Convert the lines of the records, from the line containing "This screenshot has height=590, width=511." through the end of the records inclusive, into a numbered list that omits blank lines. Leave the pictures out of the answer.

________________________________________

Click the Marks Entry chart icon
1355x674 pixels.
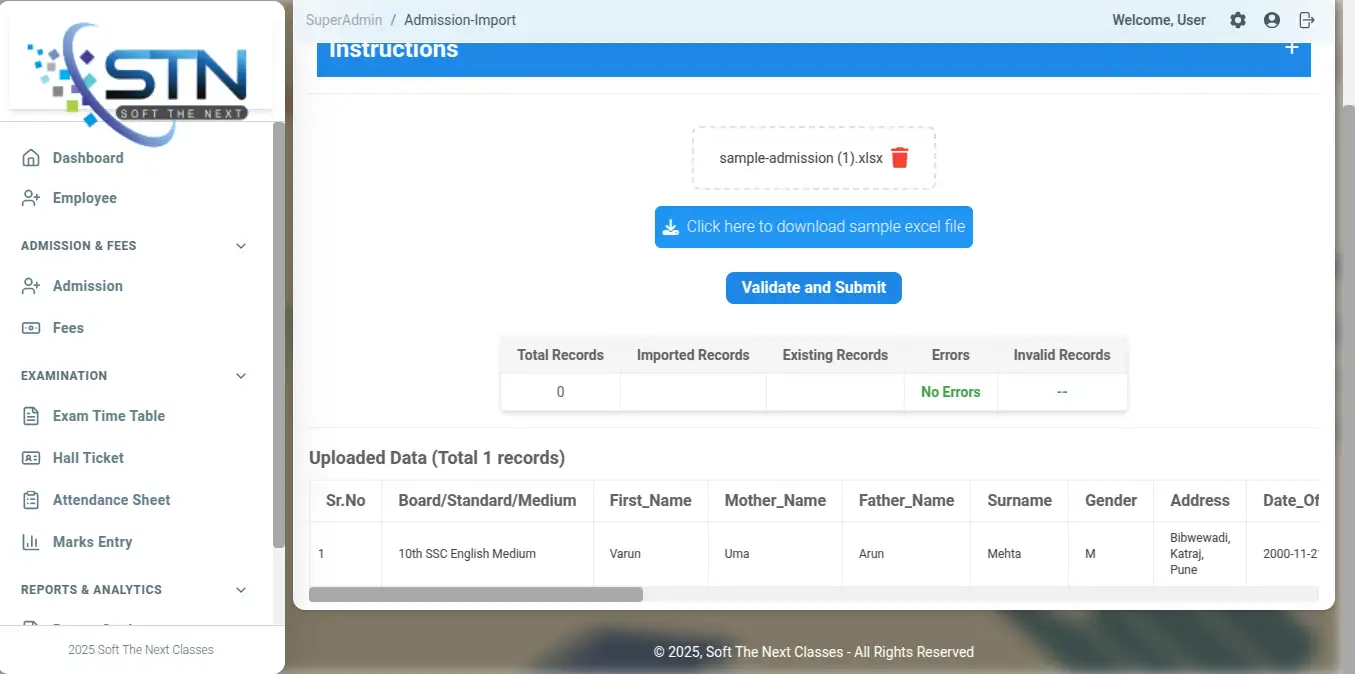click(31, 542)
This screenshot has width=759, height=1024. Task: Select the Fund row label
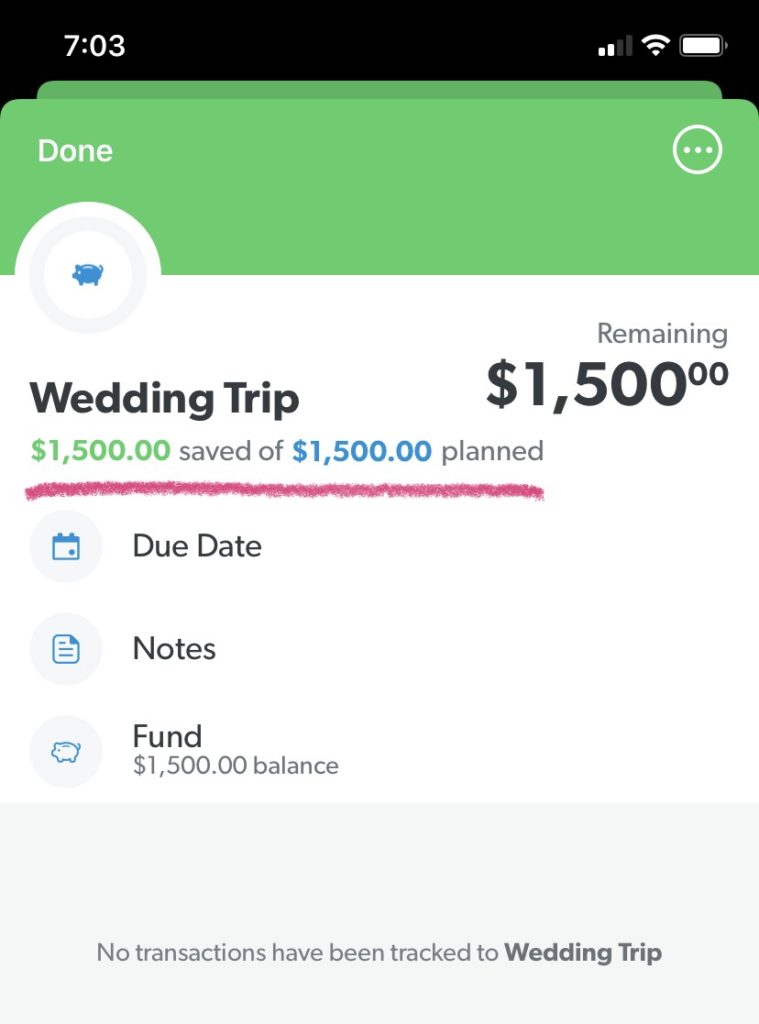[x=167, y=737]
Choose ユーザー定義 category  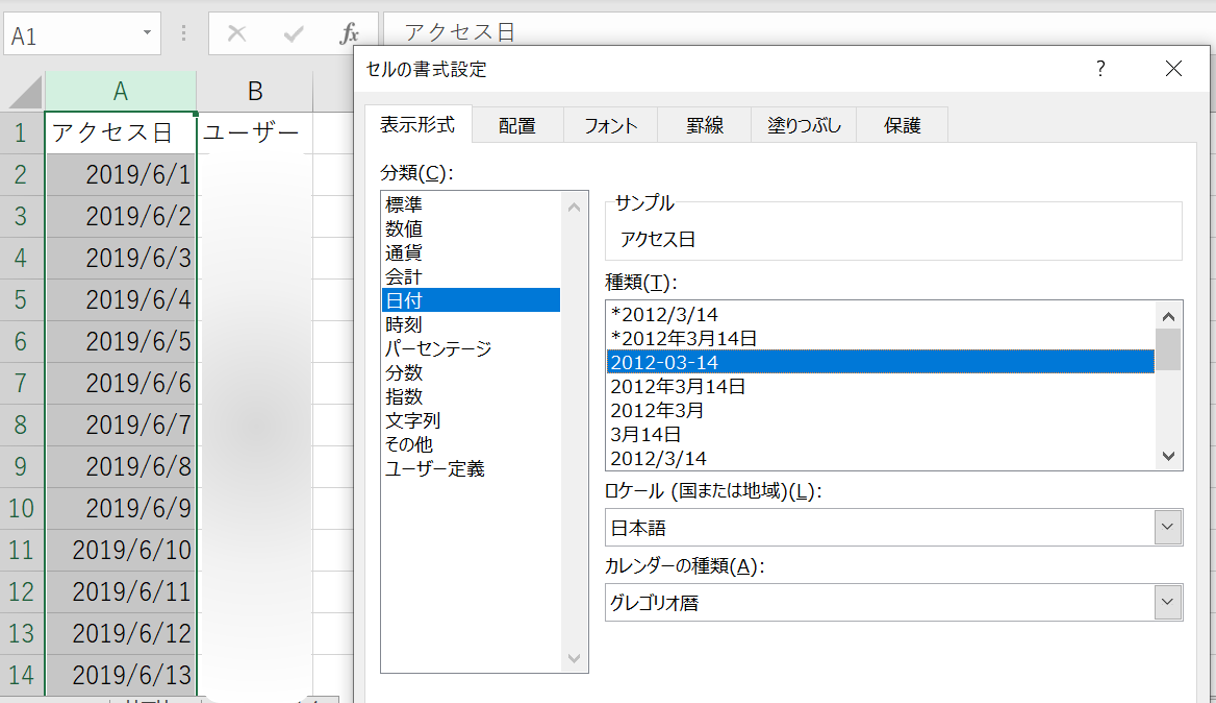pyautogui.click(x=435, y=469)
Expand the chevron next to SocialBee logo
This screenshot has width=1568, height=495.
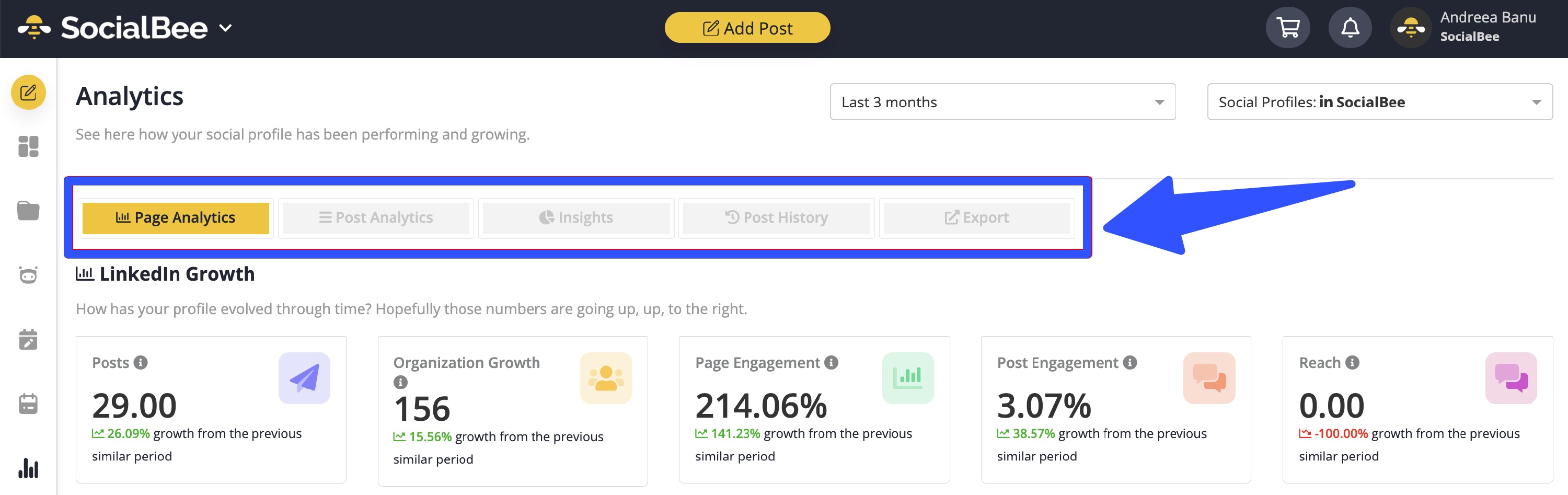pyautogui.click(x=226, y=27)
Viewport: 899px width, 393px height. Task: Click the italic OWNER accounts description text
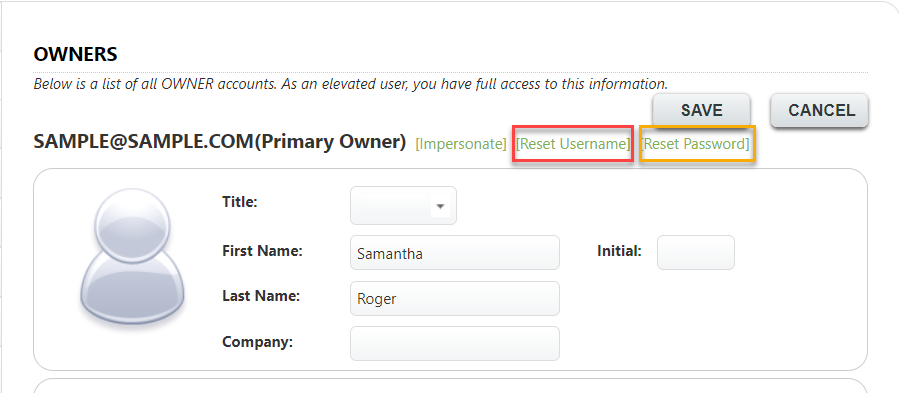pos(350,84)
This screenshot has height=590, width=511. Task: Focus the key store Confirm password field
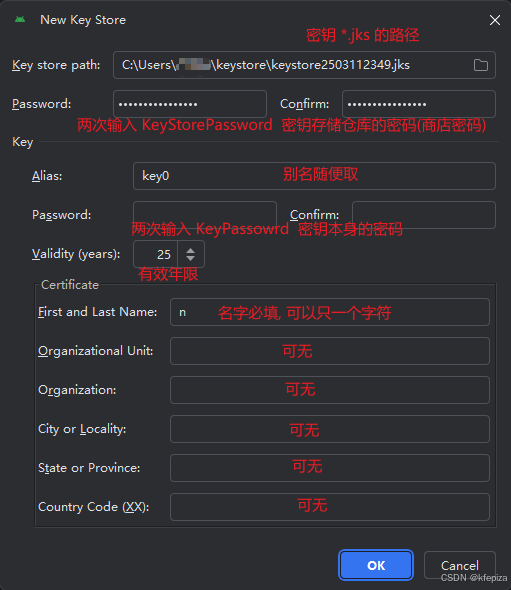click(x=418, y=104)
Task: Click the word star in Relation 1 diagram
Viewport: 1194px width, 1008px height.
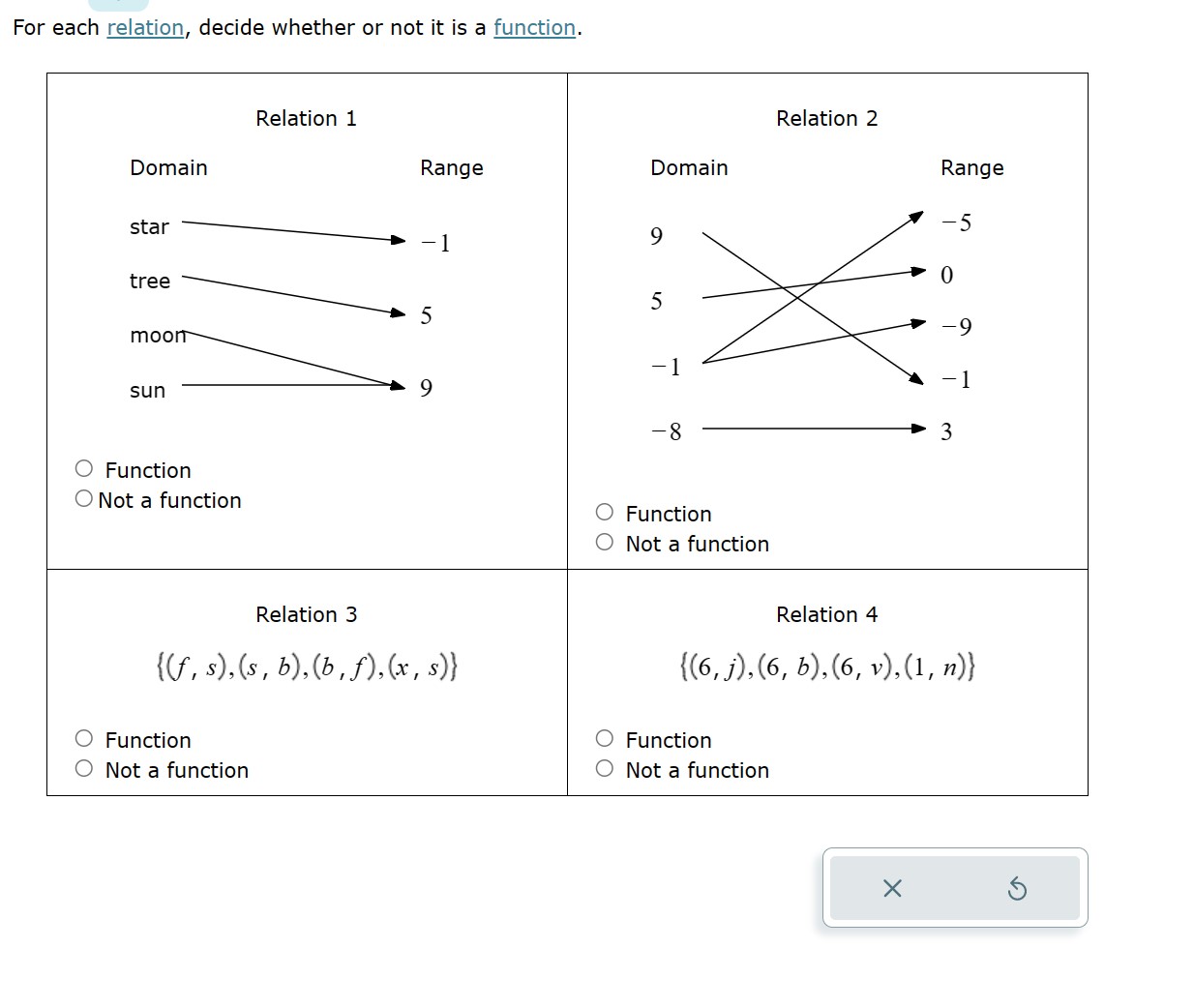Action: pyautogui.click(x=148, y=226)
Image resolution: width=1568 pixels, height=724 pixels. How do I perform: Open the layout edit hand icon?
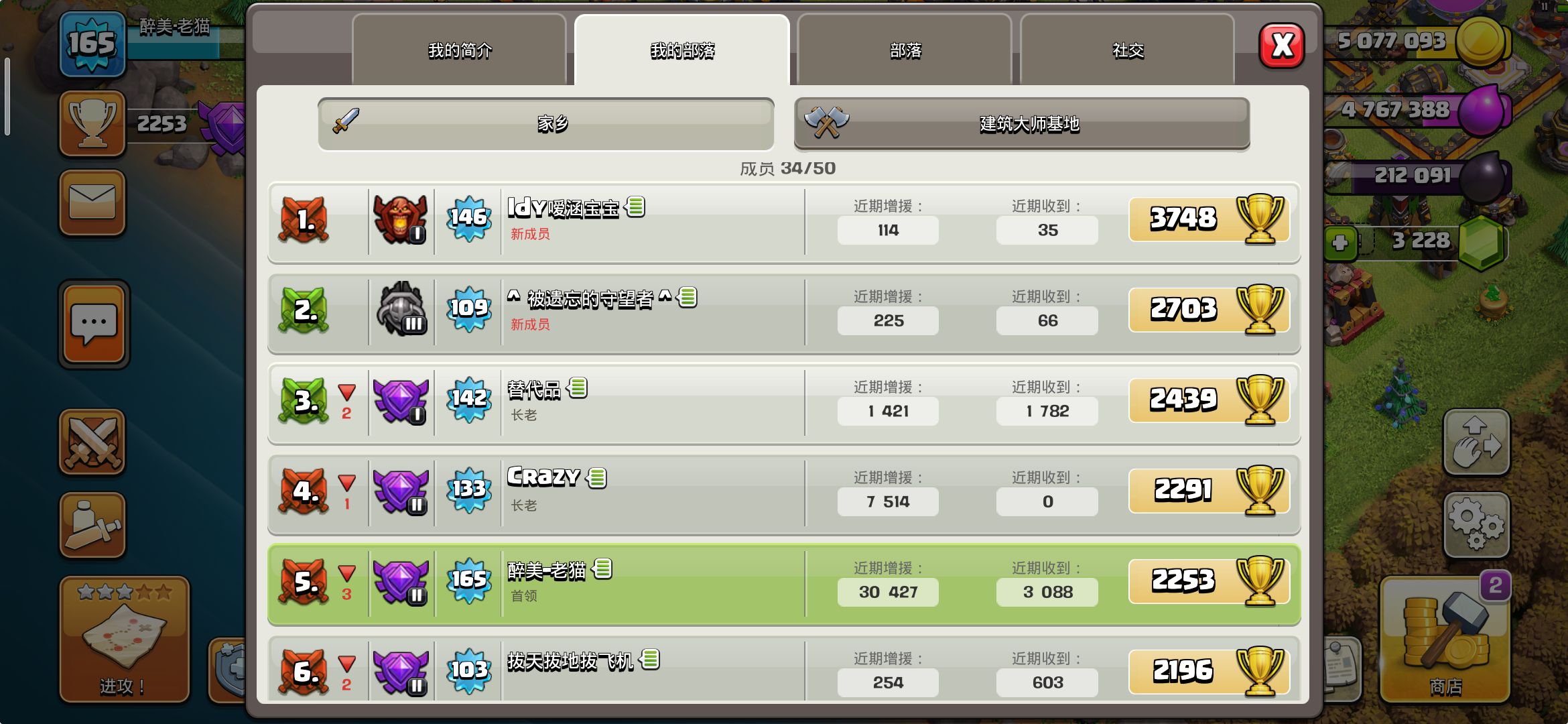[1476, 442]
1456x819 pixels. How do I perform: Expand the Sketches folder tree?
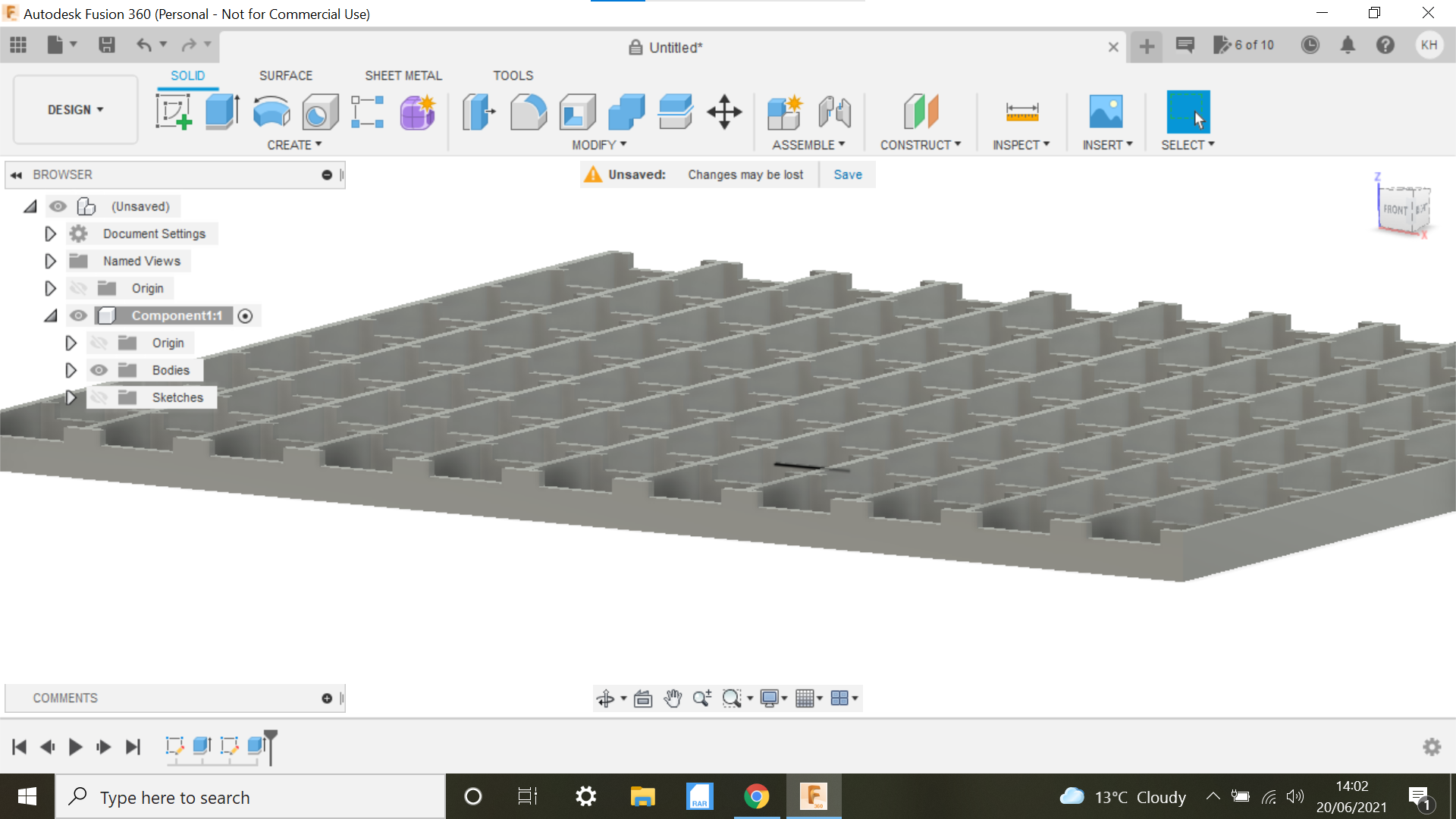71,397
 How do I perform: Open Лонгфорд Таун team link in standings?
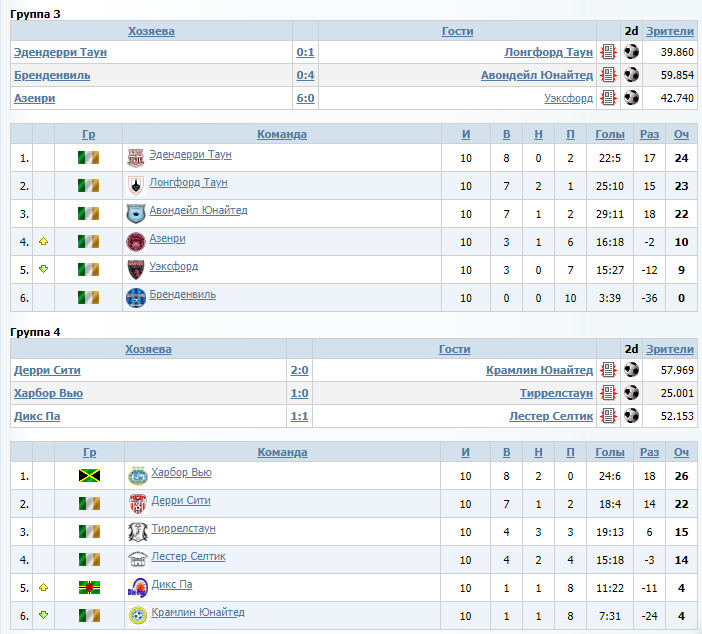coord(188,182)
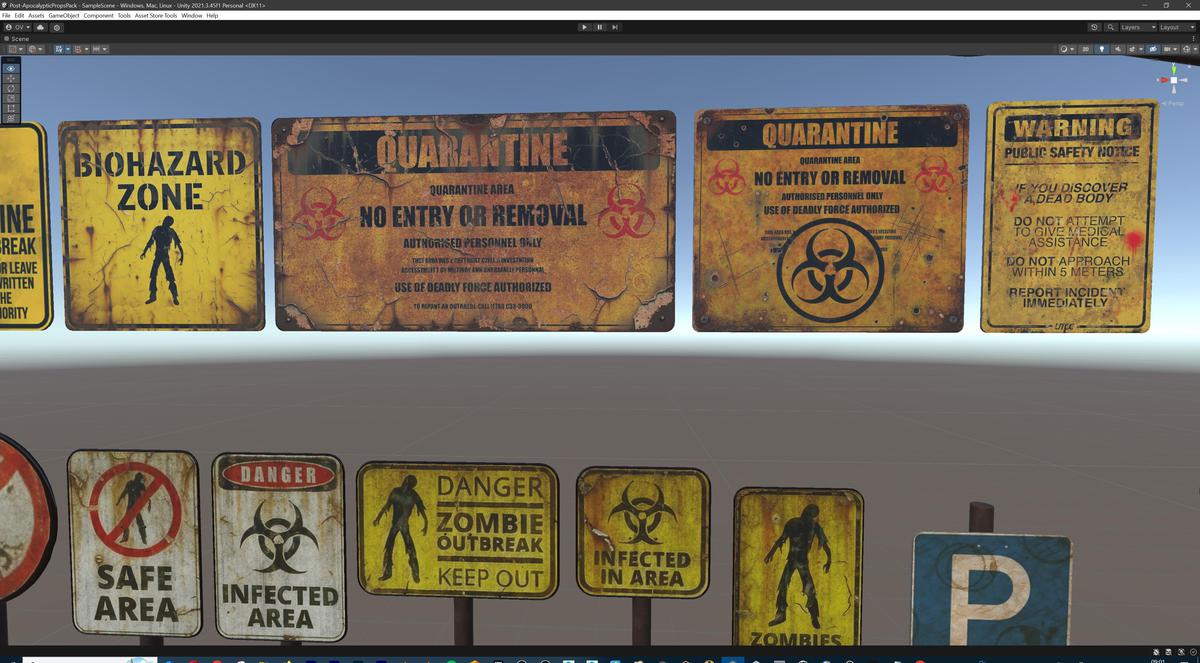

________________________________________

Completed task »
1. This screenshot has height=590, width=511. Task: Focus the key store Confirm password field
2. click(x=418, y=104)
3. Task: Click the word star in Relation 1 diagram
4. Viewport: 1194px width, 1008px height.
5. Action: pyautogui.click(x=148, y=226)
6. Image resolution: width=1568 pixels, height=724 pixels. How do I perform: Open the layout edit hand icon?
7. [1476, 442]
8. 1456x819 pixels. How do I perform: Expand the Sketches folder tree?
9. 71,397
10.  How do I perform: Open Лонгфорд Таун team link in standings?
11. coord(188,182)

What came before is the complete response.